PASSAGE
Q: Do I have to bring my fish inside for the winter?
A: No - Fish do fine during the coldest of winters as long as you give them two feet of water to swim in. The water must be oxygenated and a hole must be kept in the ice with a bubbler or pond heater. The fish will spend the entire winter hibernating at the bottom of the pond and then they will slowly wake up as the water warms in the spring.

Q: Do I have to keep my pond running 24/7?
Yes and No - Ponds are not like swimming pools that can be turned off every evening. During the spring, summer, and fall, your pond should be running 24/7. Your pond is a living, breathing ecosystem that needs constant oxygen. If you shut your system down at night, then you can never have sufficient growth of beneficial bacteria to fight algae blooms, and your finned friends will have a difficult time breathing especially in hot weather when oxygen levels decrease significantly during the night time hours. During the winter months (in cold climates) you do not have to keep your pond system running. You can shut the system off and remove your pump (keep it in a bucket of water in the basement so that the seals don’t dry out). However, you do need to add either a pond heater or a bubbler to keep an open hole in the ice to allow gases to escape and oxygen in to the water. At Kingdom Landscaping, we keep our large pond running during the winter months, so we can enjoy the icicles that form on the waterfall; it is so beautiful. We completely shut down our smaller pond.

Q: Do I need to drain and clean my pond on a monthly basis?
A: No - The reality is, if you fail to set your system up using the five-part Aquascape Ecosystem recipe so that it’s working in harmony with nature and not against nature, then you’ll be asking for a lot of related problems that may require you to drain and clean your pond out on a regular basis. On the other hand, if you decide to work in harmony with nature, then draining and cleaning your pond should take place only once a year. Clean-outs should occur in the spring before the weather gets too warm and the bacteria has had an opportunity to colonize. Kingdom Landscaping schedules pond cleanings in March and April. Never clean your biofall mats during the season! Cleaning your biofall mats during the season will completely imbalance the ecosystem.

BRIEF 1
Decide whether each statement agrees with the pond FAQ: (a) fish can stay outside all winter if they have two feet of water, (b) biofall mats should be cleaned during the season, (c) Kingdom Landscaping shuts down its large pond for the winter. Answer yes or no for each, and quote the words that decide it.
BRIEF 2
Copy out everything in the pond FAQ from "A: No - Fish" down to "pond running 24/7?".
The rows that come next are separate material and have no connection to the pond FAQ.

DATASET RECORDS
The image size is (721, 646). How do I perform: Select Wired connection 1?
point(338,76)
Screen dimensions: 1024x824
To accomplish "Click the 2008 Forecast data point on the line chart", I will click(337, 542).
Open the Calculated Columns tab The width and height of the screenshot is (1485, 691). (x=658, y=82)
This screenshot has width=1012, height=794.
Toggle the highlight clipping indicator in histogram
---
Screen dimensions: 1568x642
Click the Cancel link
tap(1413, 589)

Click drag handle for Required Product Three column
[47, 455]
==
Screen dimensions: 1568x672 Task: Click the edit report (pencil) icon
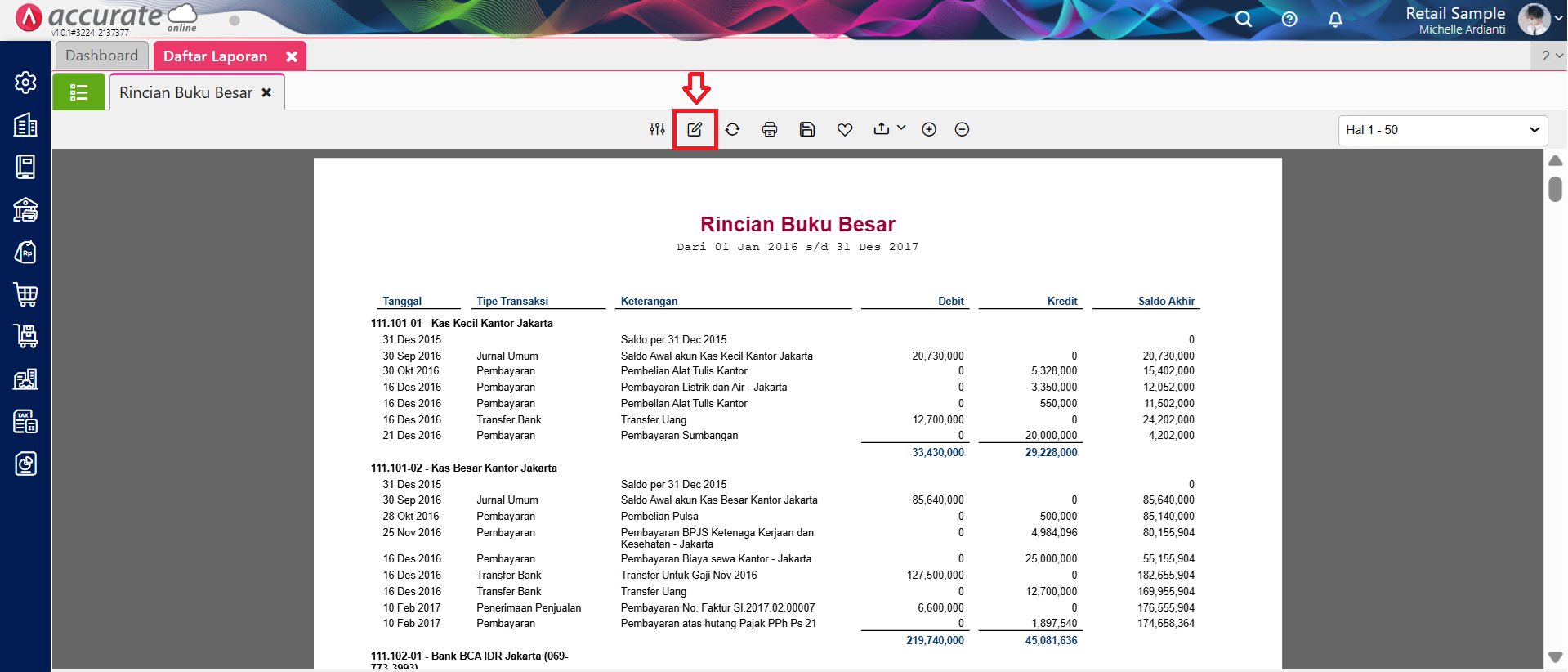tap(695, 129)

EXPECTED OUTPUT 1
(a) Yes: "Fish do fine during the coldest of winters as long as you give them two feet of water to swim in."
(b) No: "Never clean your biofall mats during the season!"
(c) No: "At Kingdom Landscaping, we keep our large pond running during the winter months"

EXPECTED OUTPUT 2
A: No - Fish do fine during the coldest of winters as long as you give them two feet of water to swim in. The water must be oxygenated and a hole must be kept in the ice with a bubbler or pond heater. The fish will spend the entire winter hibernating at the bottom of the pond and then they will slowly wake up as the water warms in the spring.

Q: Do I have to keep my pond running 24/7?